WHAT NEEDS TO BE DONE:
Rewrite the stretch of records from the line containing "Click تسجيل الدخول login button" through the end of the records, requests included, multiplying every coordinate in the answers by 0.55 and rounding to whole numbers with halves rounded up. Leave the pictures out of your answer.

EXERCISE INPUTS:
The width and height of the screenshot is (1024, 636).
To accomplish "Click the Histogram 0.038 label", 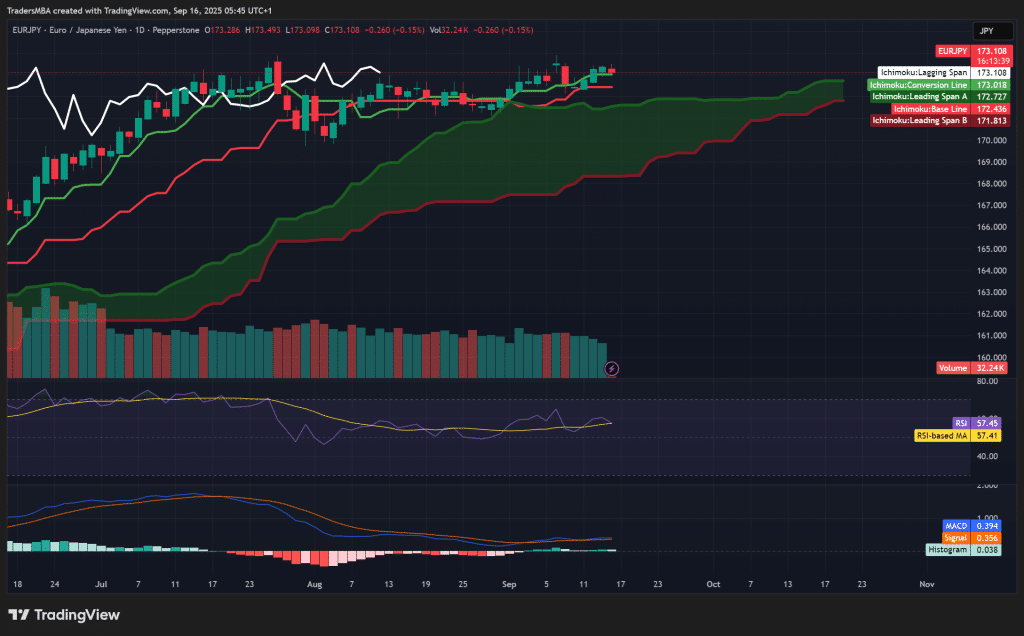I will point(950,549).
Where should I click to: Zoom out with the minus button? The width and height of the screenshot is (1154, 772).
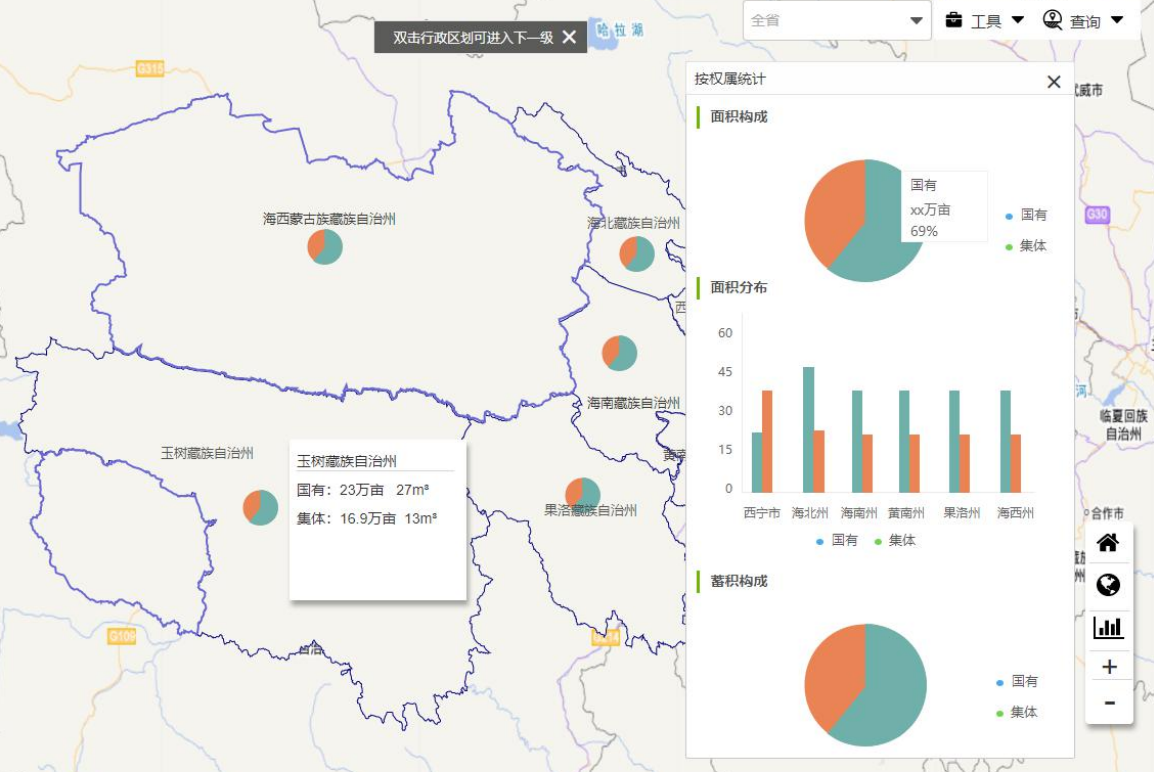pyautogui.click(x=1109, y=703)
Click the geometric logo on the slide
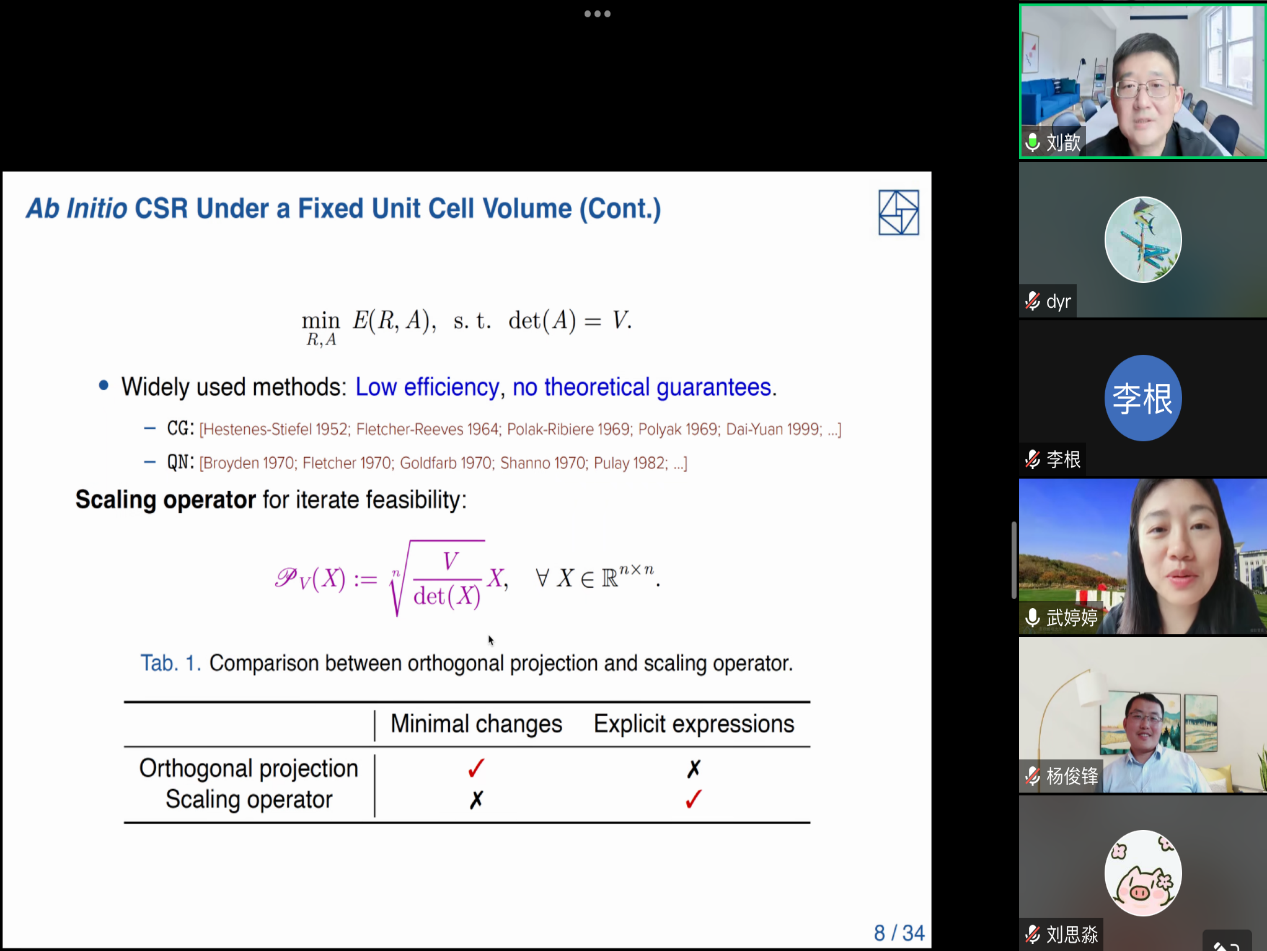This screenshot has width=1267, height=951. 898,213
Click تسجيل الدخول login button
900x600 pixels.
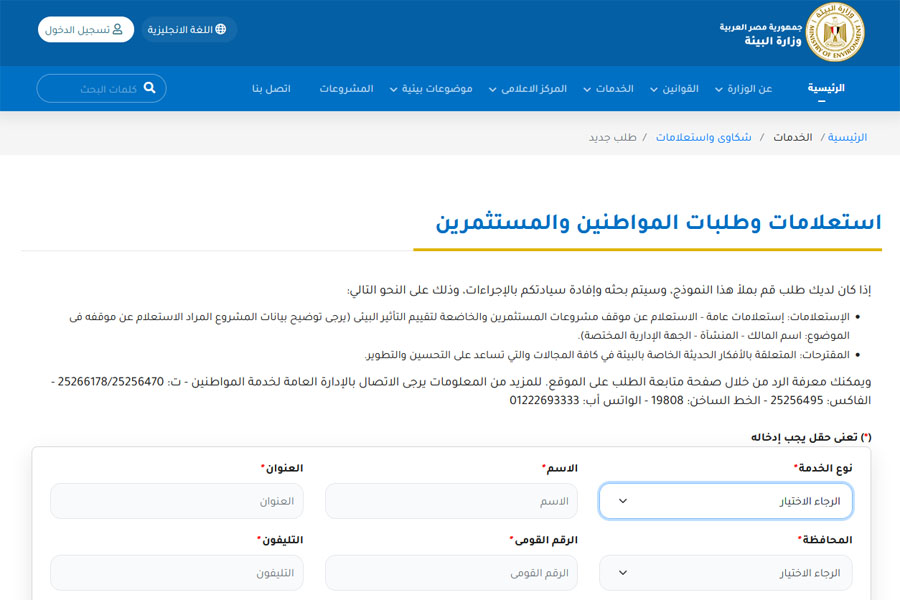pos(85,29)
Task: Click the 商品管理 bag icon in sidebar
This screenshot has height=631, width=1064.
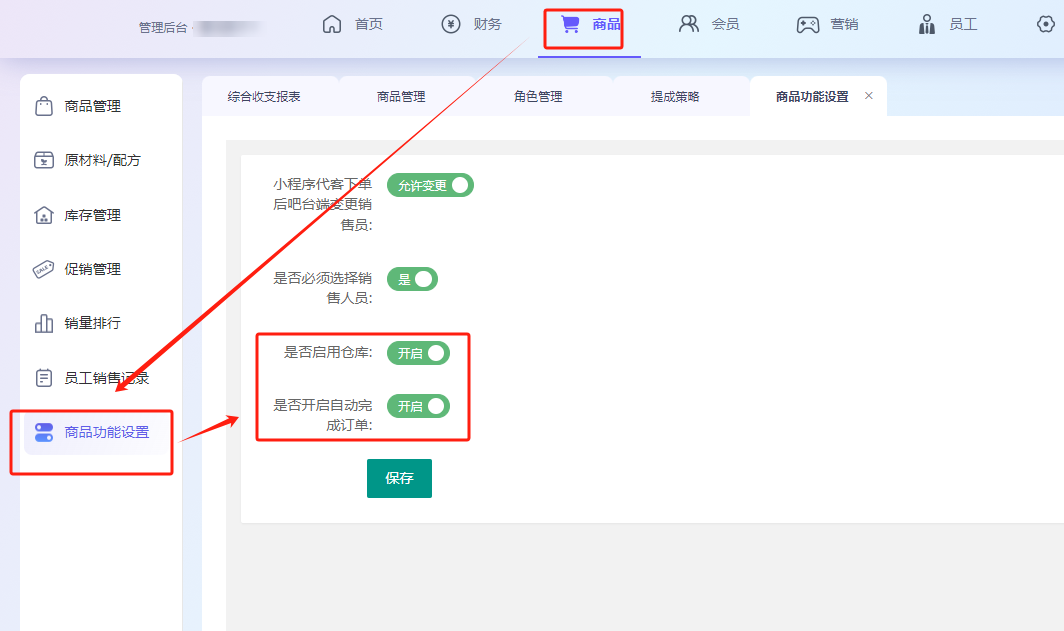Action: click(x=44, y=106)
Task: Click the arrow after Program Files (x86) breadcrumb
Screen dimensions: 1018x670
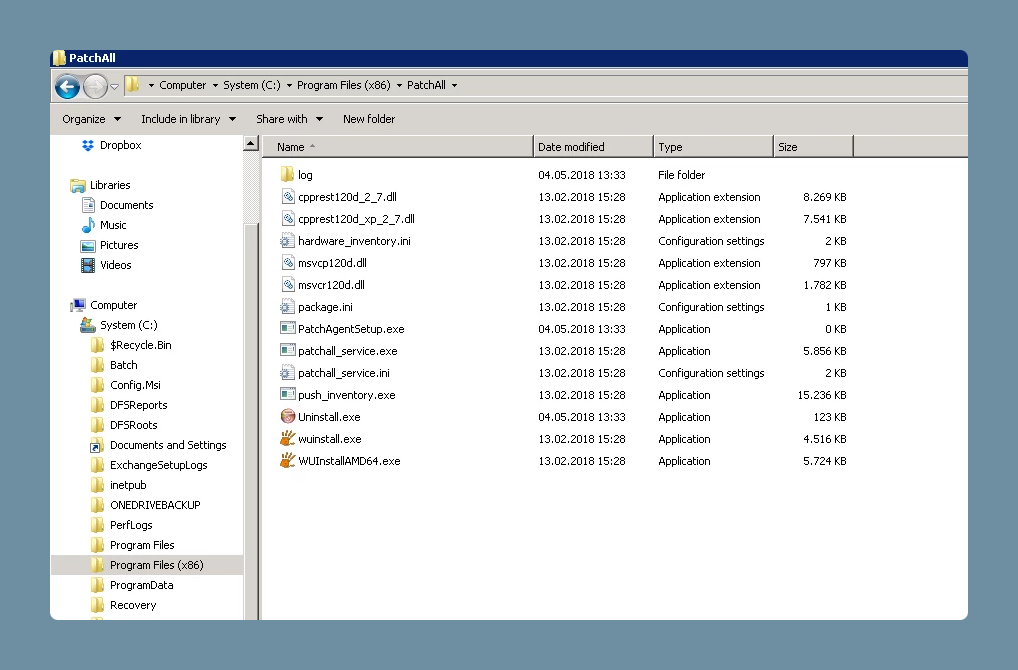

FULL RESPONSE:
Click تسجيل الدخول login button
900x600 pixels.
pos(47,16)
Task: Click the 商品管理 bag icon in sidebar
This screenshot has height=631, width=1064.
Action: click(x=24, y=58)
Task: Click the arrow after Program Files (x86) breadcrumb
Screen dimensions: 1018x670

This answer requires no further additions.